Clements stood up, reached for his jacket as if it were a lifebelt. “I thought you'd never ask. Gail, keep an eye on this thing for me.” He nodded at his computer, at its screen as blank as a crim's eye. “Ignore everything but love and kisses from the Commissioner.”

Gail Lee, one of the four women detectives on the staff of twenty, looked at Malone. “What's the matter with him?”

“He's light-headed, he's going to be a detective again.”

The two men went out of the room, Malone as usual putting on his pork-pie hat. It made him look like a cop from the 1950s, but it was his trademark, though only in the eyes of his staff. They let themselves out through the security door and disappeared, unaware of the swamp they were to step into in Room 342 at the Hotel Southern Savoy.

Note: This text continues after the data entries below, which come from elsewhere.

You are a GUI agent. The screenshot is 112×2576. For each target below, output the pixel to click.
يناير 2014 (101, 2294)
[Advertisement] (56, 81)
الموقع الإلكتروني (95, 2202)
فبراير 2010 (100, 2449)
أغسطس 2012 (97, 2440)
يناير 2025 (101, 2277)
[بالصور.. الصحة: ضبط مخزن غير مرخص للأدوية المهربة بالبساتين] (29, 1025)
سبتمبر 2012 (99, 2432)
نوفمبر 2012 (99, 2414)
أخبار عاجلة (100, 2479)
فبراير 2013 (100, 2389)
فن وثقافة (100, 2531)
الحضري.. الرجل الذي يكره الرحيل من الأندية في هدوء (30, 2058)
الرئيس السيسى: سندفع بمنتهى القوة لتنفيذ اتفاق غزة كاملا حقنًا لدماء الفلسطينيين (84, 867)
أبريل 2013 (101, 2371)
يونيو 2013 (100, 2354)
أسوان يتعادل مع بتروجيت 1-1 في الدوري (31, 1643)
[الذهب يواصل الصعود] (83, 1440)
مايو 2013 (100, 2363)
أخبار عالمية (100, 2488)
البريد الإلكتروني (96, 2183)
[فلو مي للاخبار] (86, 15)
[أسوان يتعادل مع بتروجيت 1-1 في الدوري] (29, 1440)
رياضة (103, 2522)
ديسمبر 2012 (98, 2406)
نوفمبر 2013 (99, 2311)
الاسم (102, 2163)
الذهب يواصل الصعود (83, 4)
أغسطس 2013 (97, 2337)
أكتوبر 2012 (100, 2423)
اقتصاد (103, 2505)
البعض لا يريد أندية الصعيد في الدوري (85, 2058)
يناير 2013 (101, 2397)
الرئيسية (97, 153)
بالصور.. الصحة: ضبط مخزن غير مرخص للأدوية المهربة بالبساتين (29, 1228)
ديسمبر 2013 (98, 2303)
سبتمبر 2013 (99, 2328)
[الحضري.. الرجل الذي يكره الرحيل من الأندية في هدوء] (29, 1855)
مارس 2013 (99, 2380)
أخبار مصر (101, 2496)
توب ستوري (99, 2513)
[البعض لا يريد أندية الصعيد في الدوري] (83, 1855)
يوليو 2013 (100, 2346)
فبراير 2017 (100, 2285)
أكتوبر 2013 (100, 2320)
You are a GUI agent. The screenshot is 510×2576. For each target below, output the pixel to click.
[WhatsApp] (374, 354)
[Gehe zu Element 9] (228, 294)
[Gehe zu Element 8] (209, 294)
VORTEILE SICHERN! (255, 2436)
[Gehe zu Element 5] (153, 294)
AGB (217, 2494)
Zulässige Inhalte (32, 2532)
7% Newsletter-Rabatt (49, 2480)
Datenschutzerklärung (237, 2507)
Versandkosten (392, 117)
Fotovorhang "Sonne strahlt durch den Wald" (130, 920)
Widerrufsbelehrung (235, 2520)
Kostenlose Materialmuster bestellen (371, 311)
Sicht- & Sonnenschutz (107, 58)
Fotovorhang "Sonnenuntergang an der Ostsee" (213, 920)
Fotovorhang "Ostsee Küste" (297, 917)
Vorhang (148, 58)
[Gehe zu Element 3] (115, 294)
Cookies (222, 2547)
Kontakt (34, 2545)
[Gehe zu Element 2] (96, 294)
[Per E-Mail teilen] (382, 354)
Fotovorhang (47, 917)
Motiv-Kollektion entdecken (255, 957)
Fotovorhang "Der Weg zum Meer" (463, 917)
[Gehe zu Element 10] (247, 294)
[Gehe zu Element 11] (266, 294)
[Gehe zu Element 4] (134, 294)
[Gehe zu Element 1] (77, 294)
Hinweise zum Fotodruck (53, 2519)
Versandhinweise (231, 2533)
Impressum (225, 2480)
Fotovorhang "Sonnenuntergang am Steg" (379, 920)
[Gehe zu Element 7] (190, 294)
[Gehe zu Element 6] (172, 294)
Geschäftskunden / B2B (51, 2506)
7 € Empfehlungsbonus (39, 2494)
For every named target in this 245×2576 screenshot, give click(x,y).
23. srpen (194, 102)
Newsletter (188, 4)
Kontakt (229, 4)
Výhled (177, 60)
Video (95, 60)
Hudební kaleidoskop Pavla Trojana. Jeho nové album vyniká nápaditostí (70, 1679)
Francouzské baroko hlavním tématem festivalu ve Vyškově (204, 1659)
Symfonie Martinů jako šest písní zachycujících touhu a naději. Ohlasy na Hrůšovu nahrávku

Gail Lee looked at Sheryl Dallen, another of the distaff side of Homicide. “I think they're both into the menopause.”

Sheryl leaned back in her chair, swept an arm around her. “Won't it be lovely when all this is ours? A woman Commissioner, seven women Assistant Commissioners—”

The three men still in the large room looked up, like pointers that had scented danger. Gail and Sheryl exchanged foxy grins.

Malone and Clements drove through a day as sharp as a knife against the cheek; a westerly wind had whetted it. Building outlines were as clean as etchings; a lone cloud was like an ice-floe, queues stood at bus stops looking as miserable as if they were queuing for the dole. The car's radio told them the temperature was only 14 degrees Celsius.


A summer's day in Finland,” said Clements.

“Or in England,” said Malone, and they smiled at each other with Down Under smugness.

Phil Truach, cigarette-satisfied, was waiting for them in the lobby of the hotel. It was not a large lobby; expense had been spared by the developer who had built the hotel. It was crowded now with departing guests, some of whom looked to be in a hurry, as if afraid they might be the next murder victims. There were unwelcome guests: two pressmen and three radio reporters. Malone was grateful there were no television cameramen. Television shots of crime scenes never seemed to show anything but police officers going in and out of doorways as if looking for work.

Truach pulled Malone and Clements to one side; they stood behind a limp palm, the one piece of greenery in the lobby. “The media want a statement.”

“Stuff ‘em for the moment,” said Malone. “Where's the manager?”

“He's up with Crime Scene. He seems to have recovered. Your wife's up there, too, Russ.”

Clements frowned. “As ME? What's she doing there?”

“I dunno.” Truach held up a hand as they stepped out from behind the palm and the five reporters pushed forward. “Later, guys.”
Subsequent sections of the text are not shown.